(Extracted data entries)
↓↓↓

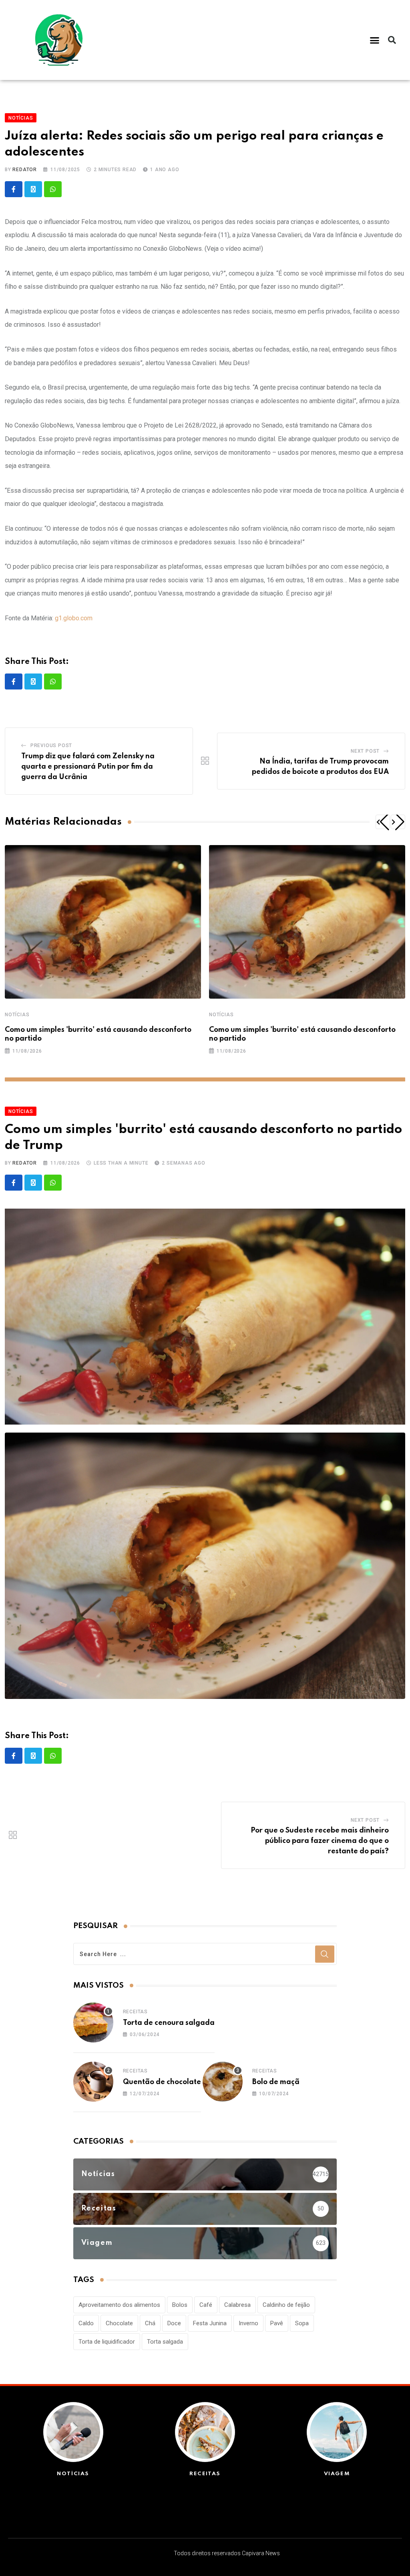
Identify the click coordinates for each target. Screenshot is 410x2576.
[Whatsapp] (53, 189)
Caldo (86, 2323)
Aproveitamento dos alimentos (119, 2304)
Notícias (17, 1014)
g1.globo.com (73, 618)
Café (205, 2304)
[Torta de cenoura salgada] (93, 2022)
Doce (174, 2323)
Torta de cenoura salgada (169, 2022)
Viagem (337, 2473)
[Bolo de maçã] (223, 2082)
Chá (150, 2323)
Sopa (302, 2323)
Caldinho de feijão (286, 2304)
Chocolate (119, 2323)
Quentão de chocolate (162, 2082)
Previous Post (51, 745)
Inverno (248, 2323)
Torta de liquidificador (106, 2341)
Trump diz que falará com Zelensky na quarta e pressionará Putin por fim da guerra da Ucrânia (88, 766)
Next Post (365, 751)
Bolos (179, 2304)
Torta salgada (165, 2341)
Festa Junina (210, 2323)
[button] (374, 40)
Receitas (135, 2011)
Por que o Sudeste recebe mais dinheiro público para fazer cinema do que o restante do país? (320, 1841)
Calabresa (237, 2304)
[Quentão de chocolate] (93, 2082)
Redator (24, 169)
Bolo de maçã (275, 2082)
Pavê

↑↑↑

• [EXERCISE GOAL]
Keep every word of the records above exactly, and return them with no pictures.

• [TASK OUTPUT]
Identify the click coordinates for each target. Screenshot is 410x2576.
[Whatsapp] (53, 189)
Caldo (86, 2323)
Aproveitamento dos alimentos (119, 2304)
Notícias (17, 1014)
g1.globo.com (73, 618)
Café (205, 2304)
[Torta de cenoura salgada] (93, 2022)
Doce (174, 2323)
Torta de cenoura salgada (169, 2022)
Viagem (337, 2473)
[Bolo de maçã] (223, 2082)
Chá (150, 2323)
Sopa (302, 2323)
Caldinho de feijão (286, 2304)
Chocolate (119, 2323)
Quentão de chocolate (162, 2082)
Previous Post (51, 745)
Inverno (248, 2323)
Torta de liquidificador (106, 2341)
Trump diz que falará com Zelensky na quarta e pressionará Putin por fim da guerra da Ucrânia (88, 766)
Next Post (365, 751)
Bolos (179, 2304)
Torta salgada (165, 2341)
Festa Junina (210, 2323)
[button] (374, 40)
Receitas (135, 2011)
Por que o Sudeste recebe mais dinheiro público para fazer cinema do que o restante do país? (320, 1841)
Calabresa (237, 2304)
[Quentão de chocolate] (93, 2082)
Redator (24, 169)
Bolo de maçã (275, 2082)
Pavê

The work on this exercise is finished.